## WHAT THE TASK REQUIRES
Omit the images and reproduce the rest of the entries exactly.

[Start of section]

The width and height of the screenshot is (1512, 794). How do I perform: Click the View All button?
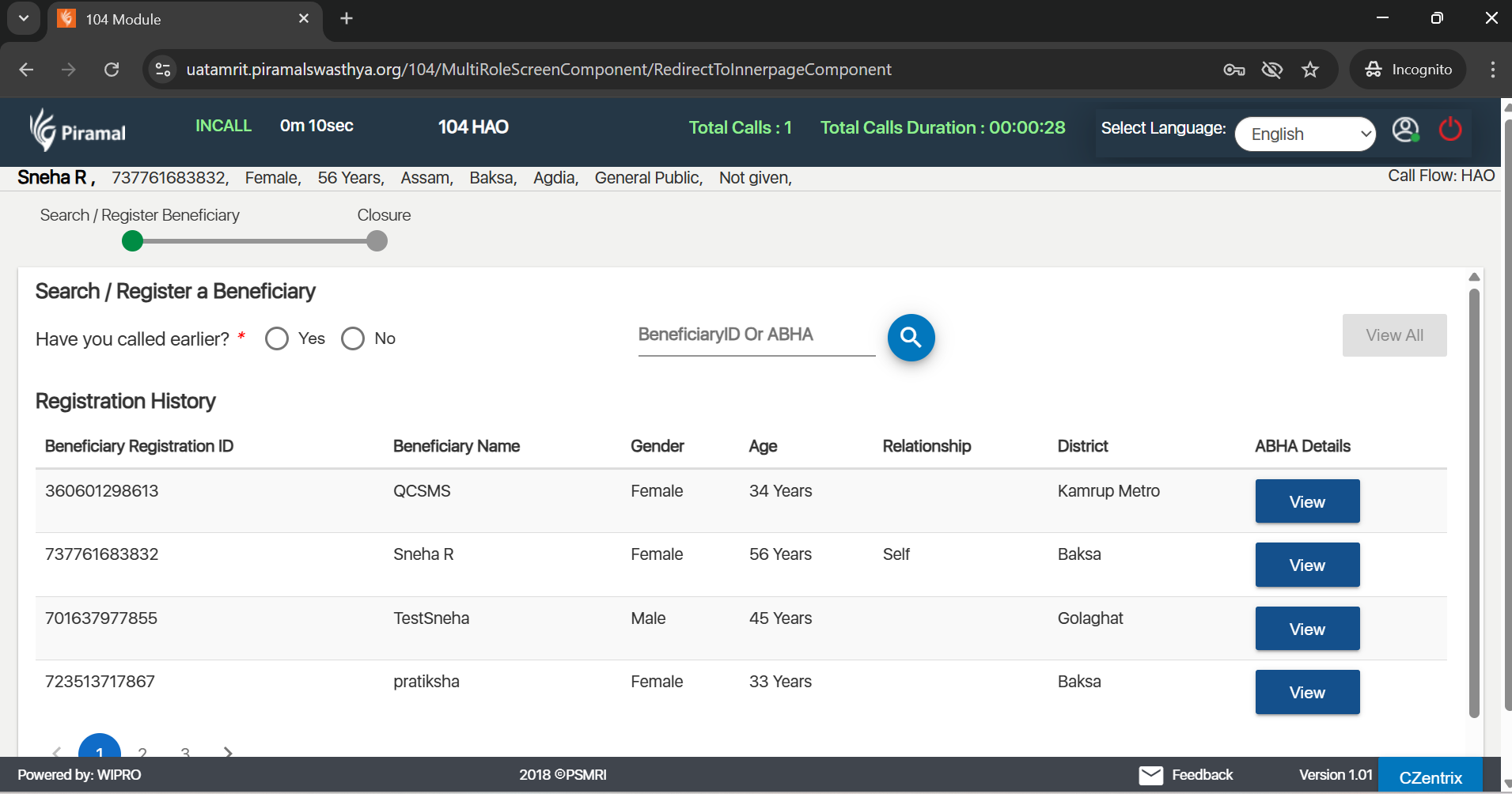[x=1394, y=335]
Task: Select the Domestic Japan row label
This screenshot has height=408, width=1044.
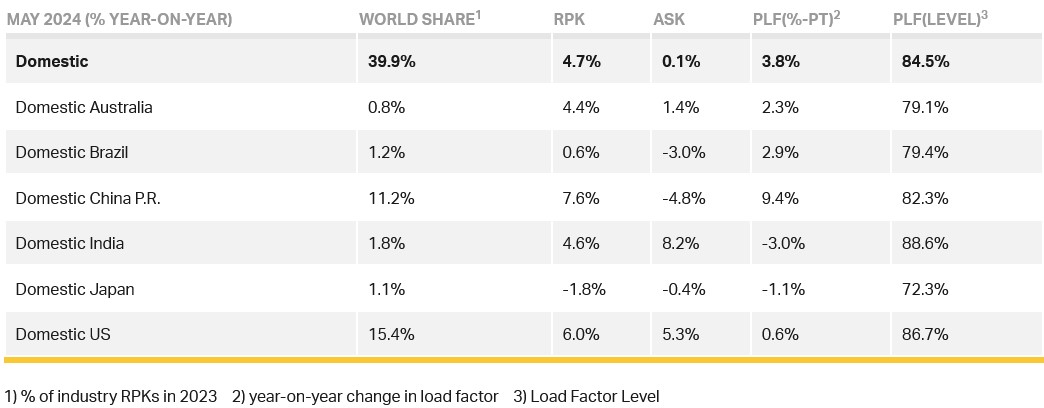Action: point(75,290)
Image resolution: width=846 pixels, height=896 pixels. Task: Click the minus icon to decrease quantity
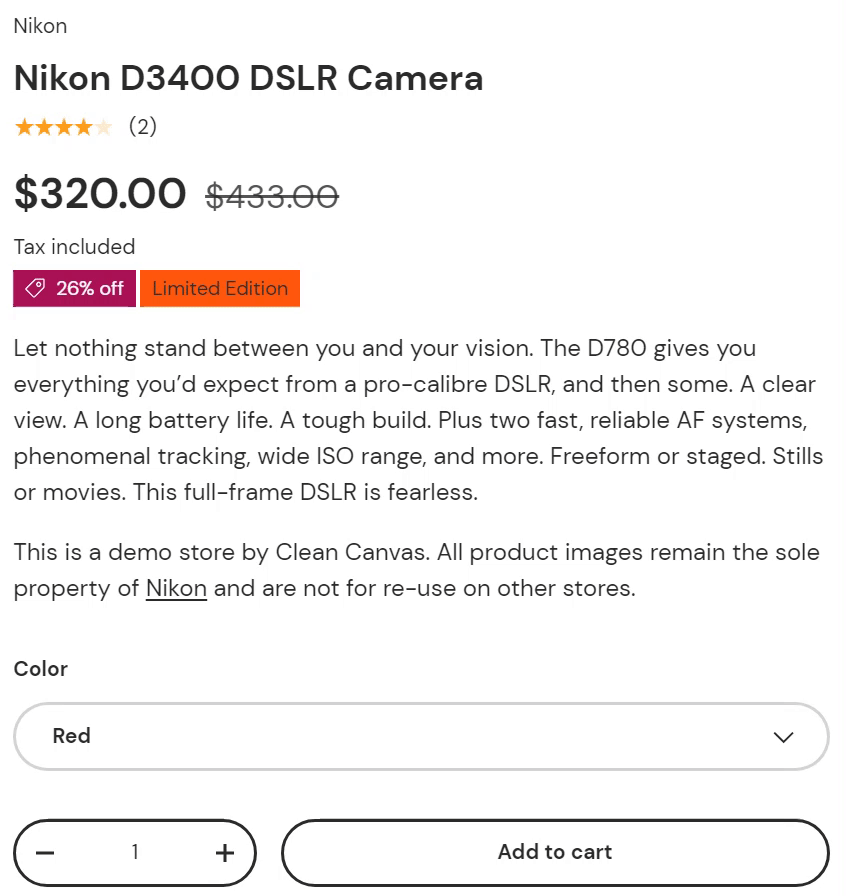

[End of section]

## SOLUTION TO THIS PROBLEM
The width and height of the screenshot is (1512, 794). How do I perform: Click the View All button?
[x=1394, y=335]
Task: Select the Domestic Japan row label
This screenshot has height=408, width=1044.
Action: point(75,290)
Image resolution: width=846 pixels, height=896 pixels. Task: Click the minus icon to decrease quantity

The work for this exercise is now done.